◆ AUFGABE 1
Als was bezeichnet sich der griechische Finanzminister Janis Varoufakis laut dem Textauszug?
◆ AUFGABE 2
Gib aus dem Textauszug den Abschnitt von „Handelsblatt: Fünf-Punkte-Plan zur“ bis einschließlich „dem DIW-Vorschlägen spiegeln!“ wortgetreu wieder.

◆ TEXTAUSZUG
%%

Wäre alles nicht so schlimm, wenn Fratzscher nicht das Wirtschaftsministerium beraten würde und mit solchen Argumenten dazu beiträgt, dass Deutschland, statt intelligent für Schuldenrestrukturierung einzutreten, ohne Gegenleistung über den Tisch gezogen wird.

Handelsblatt: Fünf-Punkte-Plan zur Rettung Griechenlands, 19. Februar 2015

Man muss wohl in der Schweiz sitzen, um einen klaren Blick zu haben. Die NZZ:

  • “Der griechische Finanzminister Janis Varoufakis bezeichnet sich als ‚inkonsequenten Marxisten‘. In einer vom britischen ‚Guardian‘ aufgezeichneten Vorlesung erklärte er 2013: ‚Marx hat mir die Instrumente gegeben, die mich gegen die giftige Propaganda des Neoliberalismus immunisieren. Zum Beispiel die Idee, dass Wohlstand privat produziert und dann von einem quasi illegitimen Staat durch Besteuerung angeeignet wird . . .‘ Als inkonsequent bezeichnete sich der neue griechische Hoffnungsträger, weil er aus dem Aufstieg von Margaret Thatcher in Grossbritannien gelernt habe, dass der Klassenkampf nicht automatisch zu einer Renaissance der Linken führe.” ‒ bto: Immer mit dem DIW-Vorschlägen spiegeln!

%%

◆ AUFGABENDATEN
%%

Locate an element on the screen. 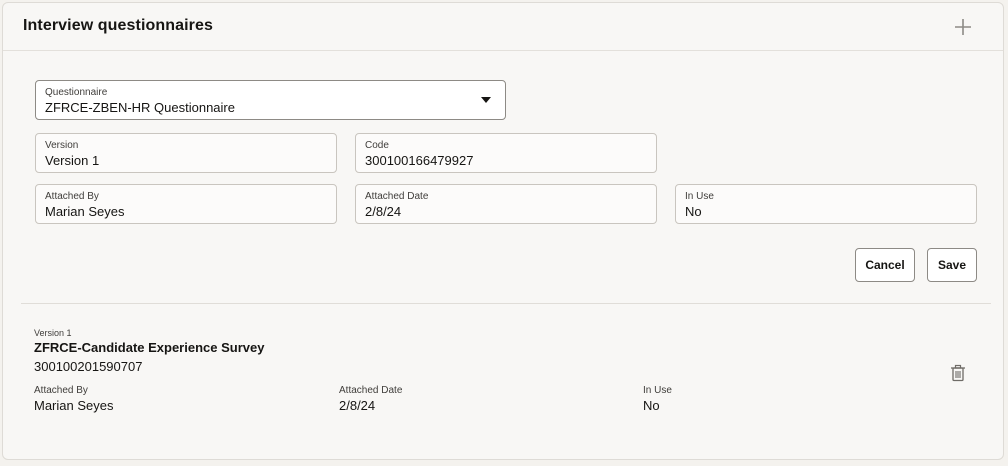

%%

◆ DEINE LÖSUNG 1
Als „inkonsequenten Marxisten“.

◆ DEINE LÖSUNG 2
Handelsblatt: Fünf-Punkte-Plan zur Rettung Griechenlands, 19. Februar 2015

Man muss wohl in der Schweiz sitzen, um einen klaren Blick zu haben. Die NZZ:

  • “Der griechische Finanzminister Janis Varoufakis bezeichnet sich als ‚inkonsequenten Marxisten‘. In einer vom britischen ‚Guardian‘ aufgezeichneten Vorlesung erklärte er 2013: ‚Marx hat mir die Instrumente gegeben, die mich gegen die giftige Propaganda des Neoliberalismus immunisieren. Zum Beispiel die Idee, dass Wohlstand privat produziert und dann von einem quasi illegitimen Staat durch Besteuerung angeeignet wird . . .‘ Als inkonsequent bezeichnete sich der neue griechische Hoffnungsträger, weil er aus dem Aufstieg von Margaret Thatcher in Grossbritannien gelernt habe, dass der Klassenkampf nicht automatisch zu einer Renaissance der Linken führe.” ‒ bto: Immer mit dem DIW-Vorschlägen spiegeln!